Sehen Sie dazu auch die älteren EDV-TIPPs:

 

Eine Alternative wäre es, die einzelnen MPEGs vor dem Brennen wieder zusammenzufügen. Einsetzbar wäre dazu z.B. M2-edit aus dem Hause Mediaware.

Doch Preise zwischen US$1495,- und US $2950,- sind recht viel Geld für den Hobbyfilmer. Und wenn beim Versuch, zwei Files zu verbinden, die Meldung "Can't past" hochkommt, wie bei der Version 3.x

- weil man nur zwei unterschiedliche Bitraten genutzt hat - ist man gut bedient, den Rat des Herstellers anzunehmen, der auf seiner Website den Hinweis gibt "Our editors are not guaranteed to edit all MPEG videos; test compatibility with demo versions of our products before purchase".

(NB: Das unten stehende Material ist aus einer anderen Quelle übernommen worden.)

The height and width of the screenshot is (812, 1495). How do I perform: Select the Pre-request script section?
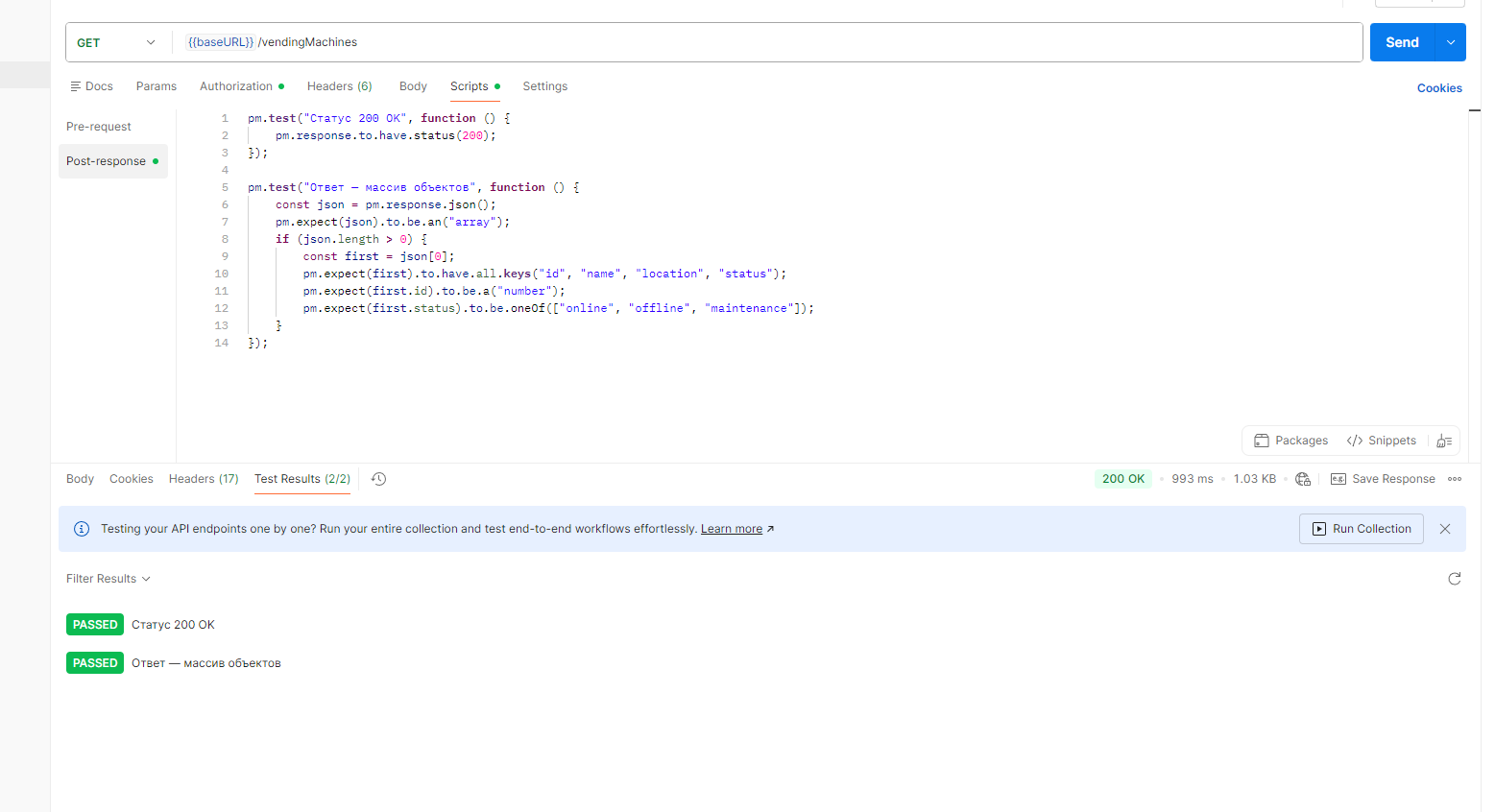(99, 127)
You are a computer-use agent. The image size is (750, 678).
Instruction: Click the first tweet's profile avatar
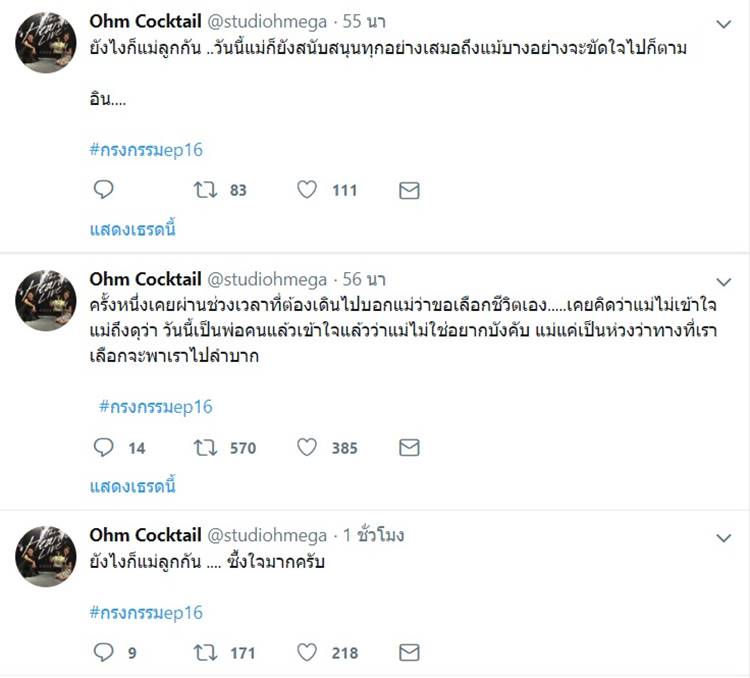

Zwar ist der Fehler mit der Version 5.00.x offensichtlich nicht mehr vorhanden, ich denke aber, es ist preiswerter und auch sinnvoller, einen etwas anderen Weg zum Verbinden von AVIs zu gehen:

 
Ziel war es nun, aus einzelnen kurzen AVIs einen durchgängigen langen MPEG-Stream zu erstellen.

Schaut man ins Internet, so werden so abenteuerliche Problemlösungen wie der MS-DOS-Befehl "Copy /b file1.mpg+file2.mpg+file3.mpg fileall.mpg" verbreitet (Quelle: http://forum.pcwelt.de).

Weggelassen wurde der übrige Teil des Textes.